“Finally.” That was the first word tweeted on a Twitter account for Jens Soering November 25, the day he learned he and former girlfriend Elizabeth Haysom had been granted parole, 34 years after the savage murders of her parents, Derek and Nancy Haysom.
Upon their release, Soering, 53, and Haysom, 55, will be turned over to ICE. He’ll be deported to Germany and Haysom will be sent to her native Canada. Neither will be allowed to return to the United States.
The sensational case of the two UVA Echols scholars who fled to Asia and were arrested in England has long enthralled central Virginia. Soering was an 18-year-old virgin when he met femme fatale Haysom, 20, and fell under her spell.
He initially confessed to the slayings of the Bedford couple, whose throats were slit and who were stabbed multiple times, to protect his lover from execution, believing that as the son of a German diplomat, he’d have diplomatic immunity. He quickly recanted his story, but authorities chose not to believe his denial, nor did they accept Haysom’s initial confession.
After fighting deportation for four years, his 1990 murder trial was broadcast, a rarity here. Haysom was sentenced to 90 years as an accomplice before the fact, and Soering received two life sentences.
He has steadfastly maintained his innocence, and over the years has gained many prominent supporters, including German Chancellor Angela Merkel, Nobel Peace Prize nominee Irwin Cotler, and Albemarle Sheriff Chip Harding.
In 2009, then-governor Tim Kaine, on his way out of office, agreed to transfer Soering to Germany, but Kaine’s successor, Bob McDonnell, immediately quashed that plan.
In 2016, German filmmakers released a documentary on the case called Killing for Love. In letters, Haysom frequently expressed her desire to see her parents dead, and suggested that her mother sexually abused her—although she denied that at her trial.

**Task item:**
Carry on the article about the parole of Jens Soering and Elizabeth Haysom, starting after its last sentence. The data after this is not needed for the task.

**Record excerpts:**
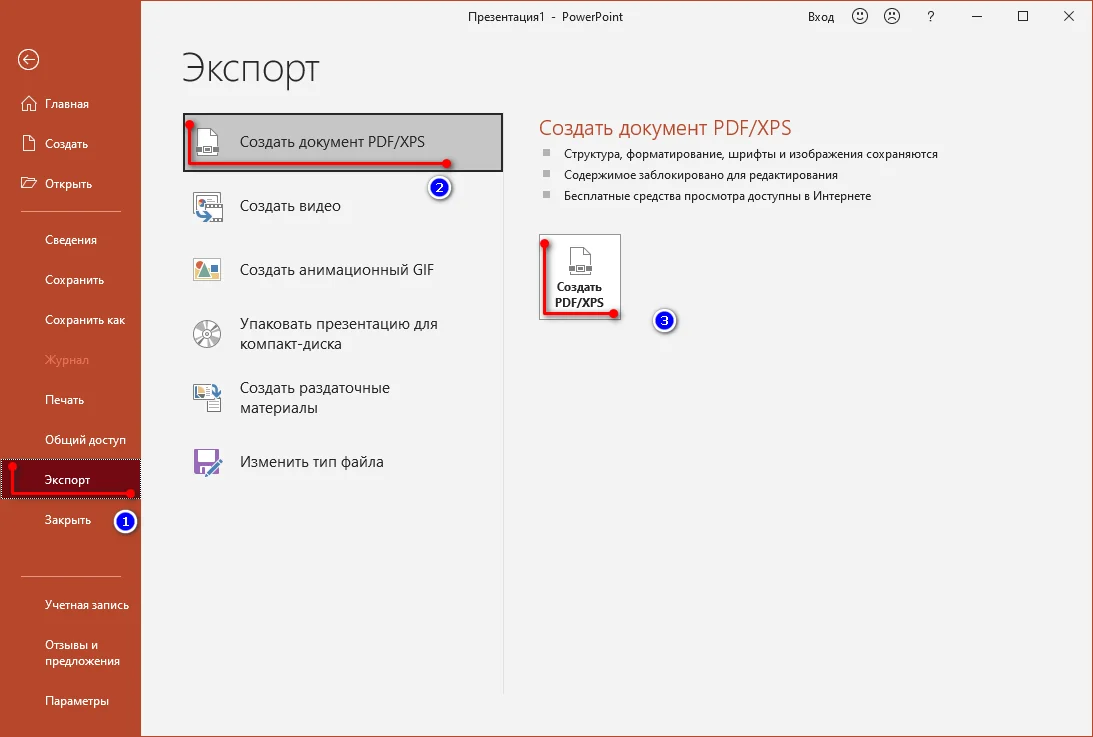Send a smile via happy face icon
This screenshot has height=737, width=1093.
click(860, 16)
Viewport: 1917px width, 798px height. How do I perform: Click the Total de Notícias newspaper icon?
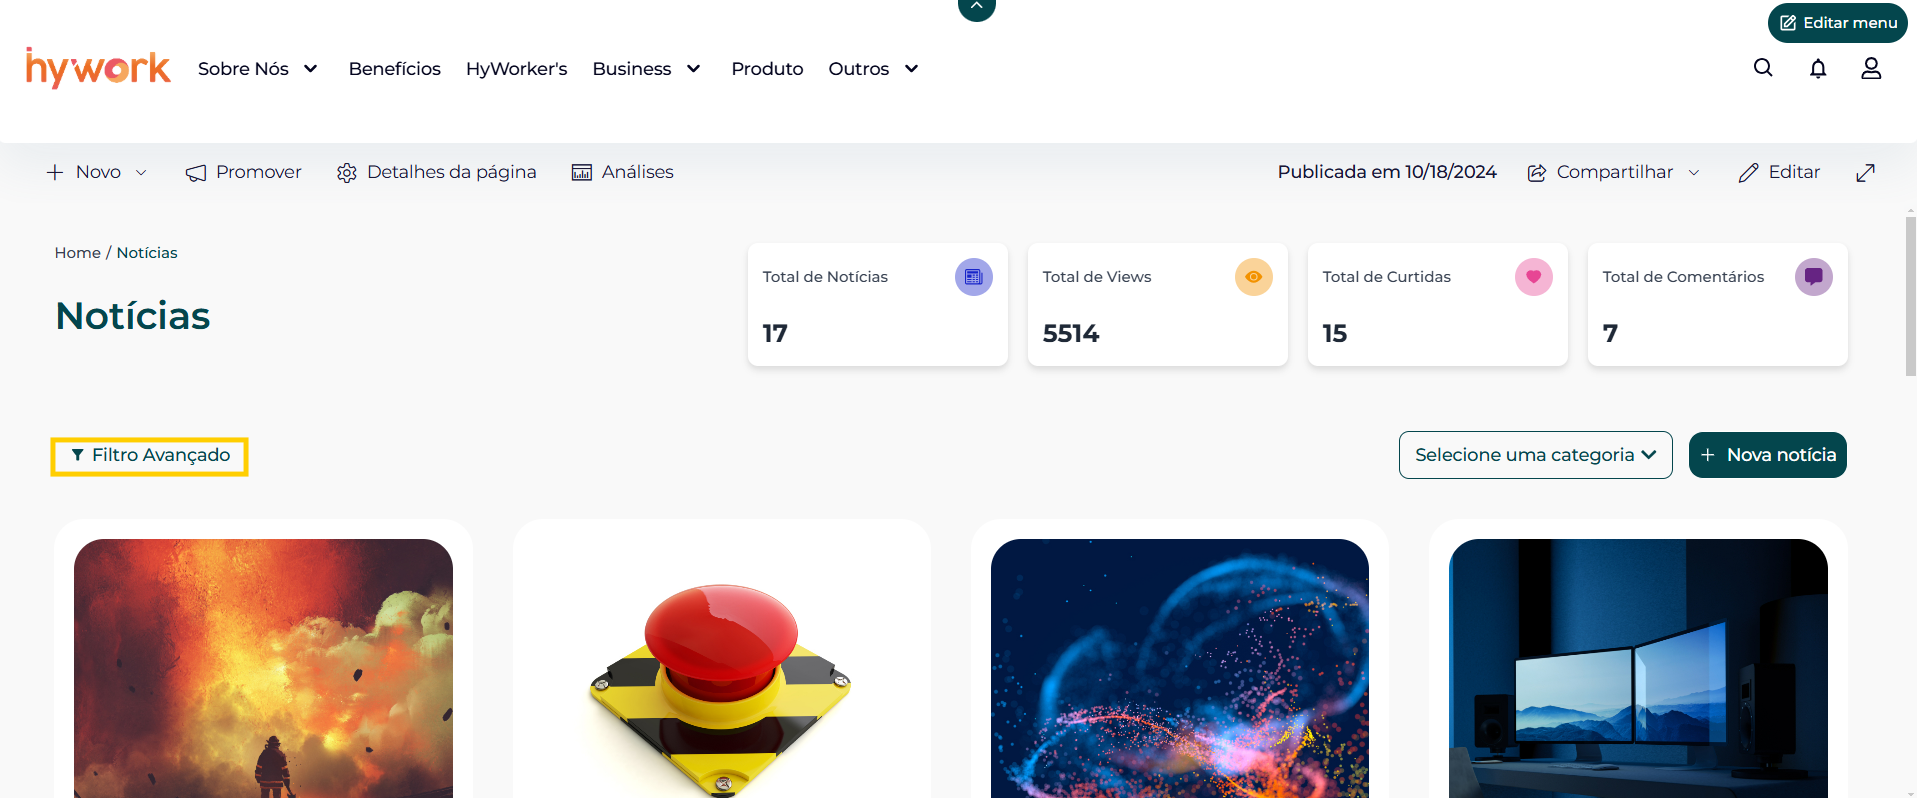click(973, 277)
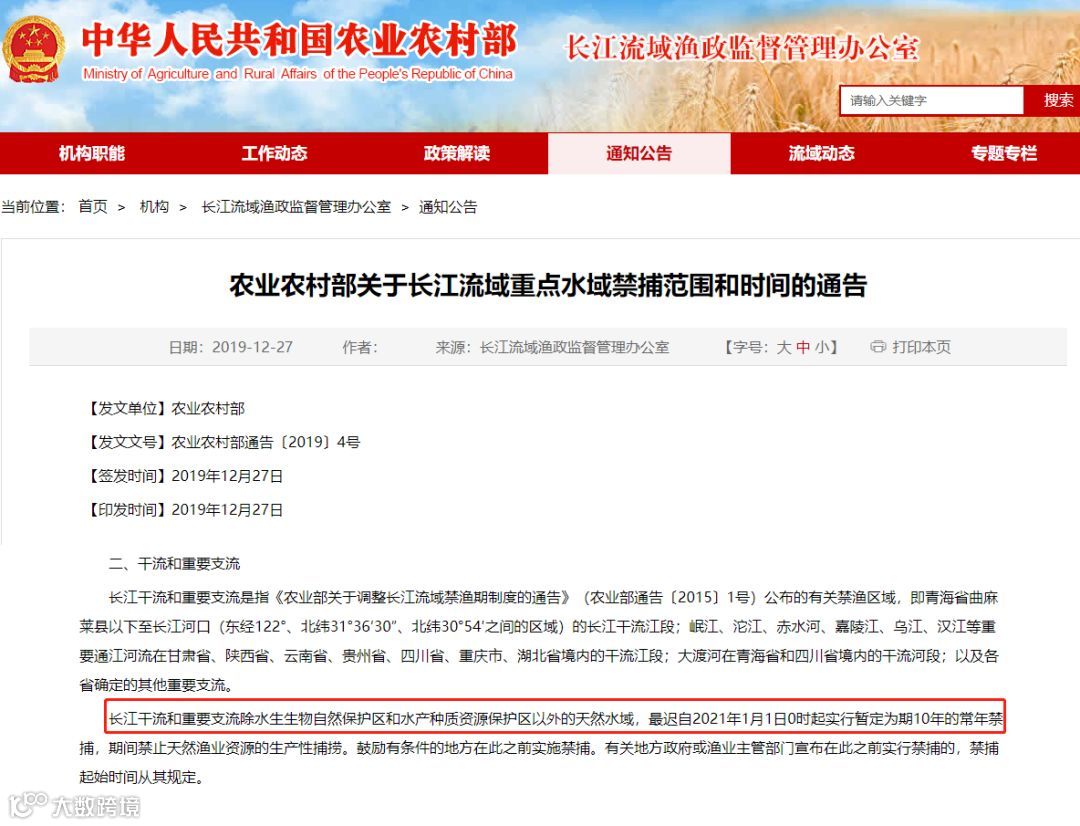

**Answer:**
Harding became involved in the case about that time, and with other retired cops—Chuck Reid, who was the Bedford County Sheriff’s Office initial investigator of the murders, former Charlottesville police investigator Richard Hudson, and former FBI agent Stan Lapekas—became convinced there were gaping holes in the evidence against Soering and that Haysom had the motive for the vicious attack.
Haysom’s rare type B blood was found at the scene, as was a bloody sock print. An expert witness at Soering’s trial testified that it could belong to Soering, but other investigators have derided that opinion as “junk science.”
Later testing showed that the O type blood found at Loose Chippings, the Haysoms’ Bedford home, did not belong to Soering, and no physical evidence links him to the crime scene. DNA testing indicates blood found there belongs to two still-unidentified men, says Harding.
He wrote a 19-page letter to the governor in 2017 and said, “In my opinion, Jens Soering would not be convicted if the case were tried today, and the evidence appears to support a case for his innocence.”
Harding learned of the parole when a reporter called. “I’m ecstatic for Jens,” he says. “It’s his life and this is the most important thing for him. As an investigator, I’m not satisfied.”
He says parole investigators won’t tell him what they found, nor what they determined wasn’t credible. “We’ll probably never get the answers we want.”
Soering’s attorney Steve Rosenfield represented the now-exonerated Robert Davis, another false confession client who spent 13 years in prison.
Rosenfield filed a petition to pardon Soering in 2016. Governor Ralph Northam rejected an absolute pardon, as did the parole board, which calls Soering’s claims of innocence “without merit.” But the board did agree to parole after rebuffing requests from both model prisoners many times over the years.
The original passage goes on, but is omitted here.